Jaw plates and jib strips
Jan 10, 2020
This past week I completed my vice. I had to produce two jaw plates, the jib strip and retaining plate as well returning to the main vice body to bring the ends down to size and produce the various threaded holes. To do this I had to fit an angle plate to the bed of the machine and clock it with a DTI (dial test indictor) to set it square to the machine. I then deburred and polished all the pieces. It was a great relief when all the pieces fitted together after some filling and re-running dies and taps through the more difficult pieces, but I was very happy when it all finally came together. I then helped some others who were still finishing, particularly with clocking the angle plate square. I am currently working on the paperwork to sign off on the project, which is a necessary part of learning to be an effective machinist.

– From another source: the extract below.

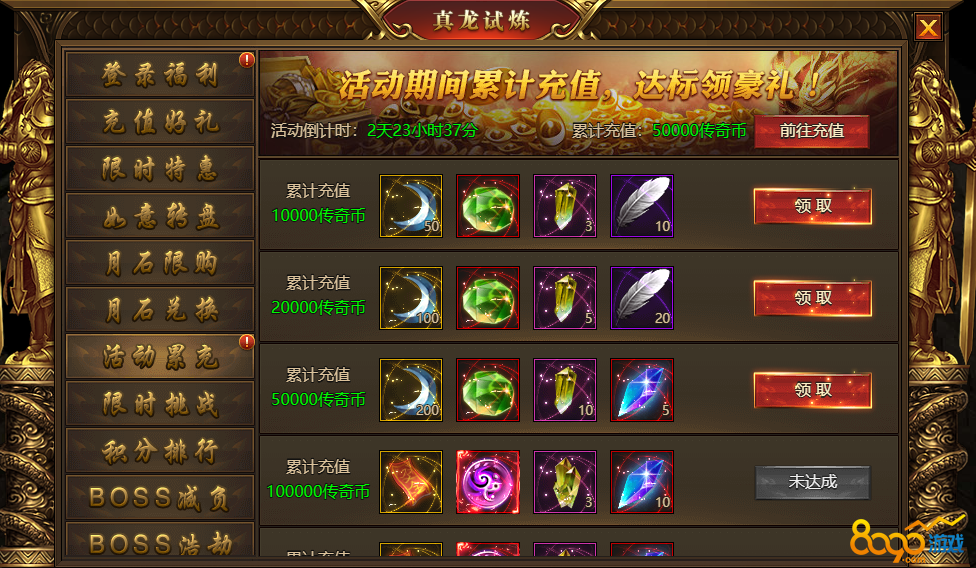Select the purple swirl orb icon

click(x=488, y=482)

I am looking forward to moving onto the CNC machines next week as I have never used one before and it will be a totally new experience.
Moving from manual to CNC milling
Jan 17, 2020
I have finished the paperwork for my vice and therefore completed manual milling. I am very happy with how the past seven weeks went as I now feel comfortable and able to undertake manual milling in the work place to a good standard. On Monday we moved onto CNC milling where I will spend the next seven weeks. The machines we will be using are manufactured by HAAS but until then we will be practising on simulators which have an identical control panel to the machines. We began on the machine by programming some simple codes like having the spindle move in the X and Y plane in the shape of a square with radii and chamfers on the corners. It was much easier than I had expected as all the information on the monitors at first seemed quite overwhelming but it took only a few hours before I could program some simple functions.
Going above and beyond
Jan 24, 2020
On ‘return to work Friday’ the AMRC ASTC team were kind enough to allow me to continue my professional development as I saw fit. So I decided that I would continue to make improvements to my vice beyond what was required in the assessment. I decided to drill a hole through the knurled handle to accommodate a steel tommy bar. I then began to make various jib strips from different materials, such as brass and PTFE so that I could decide which material best suited for each application. I very much enjoyed doing this because it made the vice feel more like my own creation because I had gone further and made my own alterations and improvements rather than just following someone else’s drawing.
Setting the CNC
Jan 31, 2020
This week I have been learning how to manually set the CNC milling machine and run a pre-designed program. This was surprisingly similar to the manual milling. I expected the machine to have an internal detection system that could set the machine to the workpiece. But instead, many of the functions were similar to manual milling, such as finding the zero with the wobble bar and setting the vice square with a DTI (Dial Test Indicator). Another interesting change was how the machine could hold all the required tools and how you had to set the tools in accordance with the program. It was quite tense when I set the machine running for the first time since, but luckily I completed the piece without breaking any tools.